## What you are asked to do
Treat the line containing "Where should I click to: Edit" as the first line of the answer and the last line of the data as its final line, reproducing every line between exactly.
══════════
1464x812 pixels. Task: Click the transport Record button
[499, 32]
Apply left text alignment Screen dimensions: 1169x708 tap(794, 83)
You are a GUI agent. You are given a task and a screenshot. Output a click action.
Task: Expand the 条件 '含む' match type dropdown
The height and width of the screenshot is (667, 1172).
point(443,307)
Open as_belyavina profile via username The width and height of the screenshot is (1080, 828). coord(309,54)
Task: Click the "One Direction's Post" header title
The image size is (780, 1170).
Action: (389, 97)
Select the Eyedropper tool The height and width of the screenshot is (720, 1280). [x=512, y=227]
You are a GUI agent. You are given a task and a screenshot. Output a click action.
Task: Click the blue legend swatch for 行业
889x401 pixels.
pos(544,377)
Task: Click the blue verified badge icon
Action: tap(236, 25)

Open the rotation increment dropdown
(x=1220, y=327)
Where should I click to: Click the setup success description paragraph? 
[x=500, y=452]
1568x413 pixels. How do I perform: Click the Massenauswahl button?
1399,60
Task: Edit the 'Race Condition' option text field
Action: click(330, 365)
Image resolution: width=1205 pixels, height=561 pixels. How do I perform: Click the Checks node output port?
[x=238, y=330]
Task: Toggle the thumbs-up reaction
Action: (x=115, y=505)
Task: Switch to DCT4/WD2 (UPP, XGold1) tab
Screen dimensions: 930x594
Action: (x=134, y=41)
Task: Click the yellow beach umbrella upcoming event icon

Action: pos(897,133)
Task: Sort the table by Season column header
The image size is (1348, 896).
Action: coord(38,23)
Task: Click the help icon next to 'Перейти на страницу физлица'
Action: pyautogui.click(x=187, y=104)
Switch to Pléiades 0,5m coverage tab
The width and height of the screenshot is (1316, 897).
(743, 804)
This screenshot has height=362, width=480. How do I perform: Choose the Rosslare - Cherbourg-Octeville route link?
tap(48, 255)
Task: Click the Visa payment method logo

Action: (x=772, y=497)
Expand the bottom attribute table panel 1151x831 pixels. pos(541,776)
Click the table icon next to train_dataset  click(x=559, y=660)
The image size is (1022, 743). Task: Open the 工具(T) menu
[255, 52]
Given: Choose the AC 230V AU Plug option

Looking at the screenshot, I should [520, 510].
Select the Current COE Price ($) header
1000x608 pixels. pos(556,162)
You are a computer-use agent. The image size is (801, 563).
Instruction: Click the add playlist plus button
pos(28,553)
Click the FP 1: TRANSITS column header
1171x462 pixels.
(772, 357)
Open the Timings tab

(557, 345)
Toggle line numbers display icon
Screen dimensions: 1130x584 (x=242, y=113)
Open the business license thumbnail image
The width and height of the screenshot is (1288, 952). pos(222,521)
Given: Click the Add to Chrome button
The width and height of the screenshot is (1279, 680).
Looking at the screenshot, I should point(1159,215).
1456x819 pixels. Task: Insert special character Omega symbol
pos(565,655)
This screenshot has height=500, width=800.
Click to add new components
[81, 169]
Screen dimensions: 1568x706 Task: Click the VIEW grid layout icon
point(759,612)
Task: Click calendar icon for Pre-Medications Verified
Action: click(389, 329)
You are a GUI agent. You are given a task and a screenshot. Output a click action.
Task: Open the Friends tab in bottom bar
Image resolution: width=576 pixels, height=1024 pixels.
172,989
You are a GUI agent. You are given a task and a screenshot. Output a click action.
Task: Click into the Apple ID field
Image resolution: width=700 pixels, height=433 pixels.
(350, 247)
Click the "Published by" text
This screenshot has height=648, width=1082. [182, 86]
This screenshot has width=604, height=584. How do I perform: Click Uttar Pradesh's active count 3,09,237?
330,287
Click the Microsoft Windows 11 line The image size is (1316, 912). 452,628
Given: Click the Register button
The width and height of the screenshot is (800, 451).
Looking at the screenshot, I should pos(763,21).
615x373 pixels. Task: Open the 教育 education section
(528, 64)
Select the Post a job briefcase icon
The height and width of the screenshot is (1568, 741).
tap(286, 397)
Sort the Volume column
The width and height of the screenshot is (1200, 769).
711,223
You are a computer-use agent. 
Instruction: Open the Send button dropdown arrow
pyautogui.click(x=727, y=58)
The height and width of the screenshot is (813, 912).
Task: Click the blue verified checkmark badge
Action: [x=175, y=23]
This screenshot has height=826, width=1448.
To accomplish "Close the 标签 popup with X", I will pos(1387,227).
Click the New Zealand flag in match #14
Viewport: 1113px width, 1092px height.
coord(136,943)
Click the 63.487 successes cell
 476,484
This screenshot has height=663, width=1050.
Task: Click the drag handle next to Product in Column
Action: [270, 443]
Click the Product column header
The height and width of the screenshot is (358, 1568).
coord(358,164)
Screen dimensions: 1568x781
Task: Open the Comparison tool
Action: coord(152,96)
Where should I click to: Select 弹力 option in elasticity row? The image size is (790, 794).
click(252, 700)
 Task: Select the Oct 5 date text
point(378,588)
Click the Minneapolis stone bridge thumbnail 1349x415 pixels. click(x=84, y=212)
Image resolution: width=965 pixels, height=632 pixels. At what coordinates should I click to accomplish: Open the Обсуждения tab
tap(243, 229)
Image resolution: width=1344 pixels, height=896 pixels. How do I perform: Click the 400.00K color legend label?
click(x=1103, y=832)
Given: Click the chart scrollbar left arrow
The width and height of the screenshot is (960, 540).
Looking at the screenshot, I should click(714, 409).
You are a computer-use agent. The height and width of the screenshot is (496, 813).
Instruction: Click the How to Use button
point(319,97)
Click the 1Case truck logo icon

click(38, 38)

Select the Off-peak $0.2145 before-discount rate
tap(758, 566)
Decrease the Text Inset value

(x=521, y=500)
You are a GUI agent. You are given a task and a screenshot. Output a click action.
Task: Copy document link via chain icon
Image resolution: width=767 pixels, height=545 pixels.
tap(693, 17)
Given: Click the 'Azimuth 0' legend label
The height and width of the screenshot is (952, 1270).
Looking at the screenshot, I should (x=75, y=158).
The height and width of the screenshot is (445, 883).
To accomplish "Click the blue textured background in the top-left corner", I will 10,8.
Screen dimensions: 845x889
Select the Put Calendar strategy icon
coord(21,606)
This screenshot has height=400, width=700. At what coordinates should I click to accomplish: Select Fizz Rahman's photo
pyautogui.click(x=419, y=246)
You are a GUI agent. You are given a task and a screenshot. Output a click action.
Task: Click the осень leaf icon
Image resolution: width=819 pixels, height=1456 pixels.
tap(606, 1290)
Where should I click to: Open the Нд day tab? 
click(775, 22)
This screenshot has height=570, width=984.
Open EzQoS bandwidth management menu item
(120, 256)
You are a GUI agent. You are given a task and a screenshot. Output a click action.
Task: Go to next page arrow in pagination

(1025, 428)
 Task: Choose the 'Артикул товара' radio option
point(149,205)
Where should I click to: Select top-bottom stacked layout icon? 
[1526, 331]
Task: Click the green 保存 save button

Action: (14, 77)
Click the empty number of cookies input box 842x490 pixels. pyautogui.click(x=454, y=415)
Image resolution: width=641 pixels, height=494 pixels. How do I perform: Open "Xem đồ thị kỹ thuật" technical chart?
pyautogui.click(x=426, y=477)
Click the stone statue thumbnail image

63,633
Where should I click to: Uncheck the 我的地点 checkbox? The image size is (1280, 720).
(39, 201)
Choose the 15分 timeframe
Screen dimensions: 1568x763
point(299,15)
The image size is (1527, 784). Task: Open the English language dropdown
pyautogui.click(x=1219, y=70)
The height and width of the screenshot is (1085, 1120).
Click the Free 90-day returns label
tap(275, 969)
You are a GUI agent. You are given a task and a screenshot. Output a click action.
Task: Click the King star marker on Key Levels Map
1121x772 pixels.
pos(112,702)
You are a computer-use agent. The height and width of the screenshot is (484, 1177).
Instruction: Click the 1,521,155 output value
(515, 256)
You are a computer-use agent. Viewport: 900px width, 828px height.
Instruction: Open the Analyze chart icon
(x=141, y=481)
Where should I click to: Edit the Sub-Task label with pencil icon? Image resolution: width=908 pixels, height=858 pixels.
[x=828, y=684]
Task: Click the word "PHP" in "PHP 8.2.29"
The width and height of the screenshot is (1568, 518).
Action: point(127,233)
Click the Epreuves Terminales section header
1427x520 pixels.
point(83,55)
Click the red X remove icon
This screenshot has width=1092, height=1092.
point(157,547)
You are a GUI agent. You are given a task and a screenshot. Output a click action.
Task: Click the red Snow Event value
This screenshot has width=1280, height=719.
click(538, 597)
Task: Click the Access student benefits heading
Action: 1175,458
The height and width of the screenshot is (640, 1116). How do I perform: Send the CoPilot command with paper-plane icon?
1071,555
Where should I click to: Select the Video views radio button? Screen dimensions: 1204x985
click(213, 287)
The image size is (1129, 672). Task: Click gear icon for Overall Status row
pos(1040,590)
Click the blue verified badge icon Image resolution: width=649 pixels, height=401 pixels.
══════════
## Exercise response
Where should I click to: Edit the Sub-Task label with pencil icon? Image resolution: width=908 pixels, height=858 pixels.
[x=828, y=684]
Task: Click the word "PHP" in "PHP 8.2.29"
The width and height of the screenshot is (1568, 518).
Action: point(127,233)
Click the Epreuves Terminales section header
1427x520 pixels.
point(83,55)
Click the red X remove icon
This screenshot has width=1092, height=1092.
point(157,547)
You are a GUI agent. You are given a task and a screenshot. Output a click action.
Task: Click the red Snow Event value
This screenshot has width=1280, height=719.
click(538, 597)
Task: Click the Access student benefits heading
Action: 1175,458
The height and width of the screenshot is (640, 1116). How do I perform: Send the CoPilot command with paper-plane icon?
1071,555
Where should I click to: Select the Video views radio button? Screen dimensions: 1204x985
click(213, 287)
The image size is (1129, 672). Task: Click gear icon for Overall Status row
pos(1040,590)
Click the blue verified badge icon Image resolution: width=649 pixels, height=401 pixels.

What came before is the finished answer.